ALERT! Mysterious solar storm hits Earth; scientists baffled
A Solar Storm hit Earth last weekend, leaving scientists confused over the reason for the impact. Here’s more about it.
Amid rising risk of solar flare eruption on the Sun, a mysterious solar storm has hit Earth around the midnight of June 25, continuing throughout the next day.
Solar storms have been a common phenomenon these past few months with the Sun being in the middle of the Solar Cycle. However, this solar storm has left scientists baffled. They could not figure out how it occurred or where it came from.
Solar storms occur due to a coronal mass ejection (CME) that are set off on the surface of the Sun. As per the K-index, which measures the magnetic field around the Earth, solar storms are divided into 5 classes from G-1 to G-5. The G-1 is the lowest impact solar G5 is given to the most severe solar storms.
June 25's solar storm was strong enough to affect the power grid and cause the stunning sky phenomenon known as Auroras, which lasted till June 29. Experts are Spaceweather.com told the Sun, “Forecasters aren't sure why. The prime suspect is an unexpected CME (Coronal Mass Ejections) embedded in the solar wind.” It also affected the power grid and caused minor power fluctuations.

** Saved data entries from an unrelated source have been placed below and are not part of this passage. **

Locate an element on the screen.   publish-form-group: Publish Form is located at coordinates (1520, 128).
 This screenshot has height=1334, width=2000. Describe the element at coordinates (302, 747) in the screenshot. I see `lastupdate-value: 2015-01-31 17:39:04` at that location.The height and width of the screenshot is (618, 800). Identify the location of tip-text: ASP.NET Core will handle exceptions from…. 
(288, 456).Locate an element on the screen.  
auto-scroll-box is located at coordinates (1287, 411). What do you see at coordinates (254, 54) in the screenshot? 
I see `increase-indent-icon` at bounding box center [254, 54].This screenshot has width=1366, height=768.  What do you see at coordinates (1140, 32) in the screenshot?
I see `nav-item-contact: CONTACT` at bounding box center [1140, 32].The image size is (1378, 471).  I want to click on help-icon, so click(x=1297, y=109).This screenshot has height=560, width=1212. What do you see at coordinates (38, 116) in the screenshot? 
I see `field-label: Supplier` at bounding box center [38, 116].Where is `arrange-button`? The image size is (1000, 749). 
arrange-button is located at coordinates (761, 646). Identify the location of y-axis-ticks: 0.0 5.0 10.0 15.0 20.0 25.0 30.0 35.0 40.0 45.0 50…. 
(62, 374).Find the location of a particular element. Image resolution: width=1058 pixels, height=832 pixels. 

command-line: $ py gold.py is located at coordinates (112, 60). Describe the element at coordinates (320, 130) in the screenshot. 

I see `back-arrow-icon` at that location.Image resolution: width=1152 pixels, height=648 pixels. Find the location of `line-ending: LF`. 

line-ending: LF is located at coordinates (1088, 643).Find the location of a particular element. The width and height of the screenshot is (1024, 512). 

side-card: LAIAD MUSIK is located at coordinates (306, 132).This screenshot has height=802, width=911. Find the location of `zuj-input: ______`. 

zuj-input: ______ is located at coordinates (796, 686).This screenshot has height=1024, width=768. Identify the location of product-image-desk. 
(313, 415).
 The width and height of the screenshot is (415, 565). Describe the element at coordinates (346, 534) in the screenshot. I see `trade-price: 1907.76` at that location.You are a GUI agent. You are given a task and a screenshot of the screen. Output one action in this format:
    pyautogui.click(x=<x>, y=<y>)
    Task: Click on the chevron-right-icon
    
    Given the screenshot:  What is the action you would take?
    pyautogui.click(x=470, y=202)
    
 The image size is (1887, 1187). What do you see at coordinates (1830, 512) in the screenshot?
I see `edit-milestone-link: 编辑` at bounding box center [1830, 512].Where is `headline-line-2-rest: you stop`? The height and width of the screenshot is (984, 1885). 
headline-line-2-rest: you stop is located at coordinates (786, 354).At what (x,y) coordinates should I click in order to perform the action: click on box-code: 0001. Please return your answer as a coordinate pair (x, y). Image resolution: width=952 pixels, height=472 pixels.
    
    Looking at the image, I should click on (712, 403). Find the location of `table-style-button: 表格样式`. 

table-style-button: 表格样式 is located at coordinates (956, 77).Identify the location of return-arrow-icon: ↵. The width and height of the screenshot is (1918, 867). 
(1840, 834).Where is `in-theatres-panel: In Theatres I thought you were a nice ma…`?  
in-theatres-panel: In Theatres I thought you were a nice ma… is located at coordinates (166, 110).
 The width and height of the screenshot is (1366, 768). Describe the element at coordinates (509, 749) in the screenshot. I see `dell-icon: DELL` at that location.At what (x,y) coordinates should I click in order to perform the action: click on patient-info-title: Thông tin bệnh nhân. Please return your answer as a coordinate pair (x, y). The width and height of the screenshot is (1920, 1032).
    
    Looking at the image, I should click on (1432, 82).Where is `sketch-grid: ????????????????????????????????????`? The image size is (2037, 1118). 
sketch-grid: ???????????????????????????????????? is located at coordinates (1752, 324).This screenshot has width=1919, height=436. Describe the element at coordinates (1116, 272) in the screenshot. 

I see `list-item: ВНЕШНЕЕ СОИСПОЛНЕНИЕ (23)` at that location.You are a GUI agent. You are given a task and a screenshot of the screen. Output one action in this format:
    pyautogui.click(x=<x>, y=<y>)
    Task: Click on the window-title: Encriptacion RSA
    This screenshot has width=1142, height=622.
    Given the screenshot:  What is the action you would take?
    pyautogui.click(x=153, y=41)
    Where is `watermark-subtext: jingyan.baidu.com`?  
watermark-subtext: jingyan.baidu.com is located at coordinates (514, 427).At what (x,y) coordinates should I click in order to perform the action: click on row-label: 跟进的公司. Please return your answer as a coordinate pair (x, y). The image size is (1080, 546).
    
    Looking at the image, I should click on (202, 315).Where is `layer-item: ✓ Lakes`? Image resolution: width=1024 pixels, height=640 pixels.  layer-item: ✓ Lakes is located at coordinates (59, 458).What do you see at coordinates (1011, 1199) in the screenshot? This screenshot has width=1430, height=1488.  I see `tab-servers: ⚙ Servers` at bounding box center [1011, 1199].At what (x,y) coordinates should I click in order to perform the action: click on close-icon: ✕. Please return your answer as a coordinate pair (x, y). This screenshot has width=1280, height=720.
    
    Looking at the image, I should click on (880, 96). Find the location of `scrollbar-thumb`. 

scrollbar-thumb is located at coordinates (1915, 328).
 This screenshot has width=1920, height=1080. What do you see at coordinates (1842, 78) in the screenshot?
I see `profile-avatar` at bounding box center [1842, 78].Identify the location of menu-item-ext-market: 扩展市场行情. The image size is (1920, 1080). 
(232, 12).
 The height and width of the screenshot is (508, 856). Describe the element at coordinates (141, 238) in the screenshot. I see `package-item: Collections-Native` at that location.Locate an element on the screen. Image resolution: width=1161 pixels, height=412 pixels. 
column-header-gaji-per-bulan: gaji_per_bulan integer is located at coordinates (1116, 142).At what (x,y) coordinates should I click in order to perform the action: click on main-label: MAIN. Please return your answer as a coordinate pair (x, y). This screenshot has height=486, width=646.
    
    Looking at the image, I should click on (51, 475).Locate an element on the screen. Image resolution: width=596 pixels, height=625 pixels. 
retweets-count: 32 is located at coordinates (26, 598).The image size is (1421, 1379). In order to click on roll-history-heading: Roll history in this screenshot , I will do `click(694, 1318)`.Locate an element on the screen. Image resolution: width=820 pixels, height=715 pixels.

Interestingly, this solar storm clashed with another extremely rare phenomenon where five major planets from our solar system - Mercury, Venus, Mars, Jupiter, and Saturn lined up to adorn the night sky.
This solar storm comes after NASA scientists revealed a risk of solar flare eruption from the Sunspot in the solar region 3038. According to NASA, Sunspots are dark areas on the solar surface which contain strong magnetic fields that are constantly shifting and can form and dissipate over periods of days or weeks. They occur when strong magnetic fields emerge through the solar surface and allow the area to cool slightly.
This sunspot has the potential to emit M-class solar flares towards Earth which can cause physical damage. It may cause blackouts, GPS problems. However, if the solar storm is big enough, it can wreak havoc on all the earth's technological infrastructure.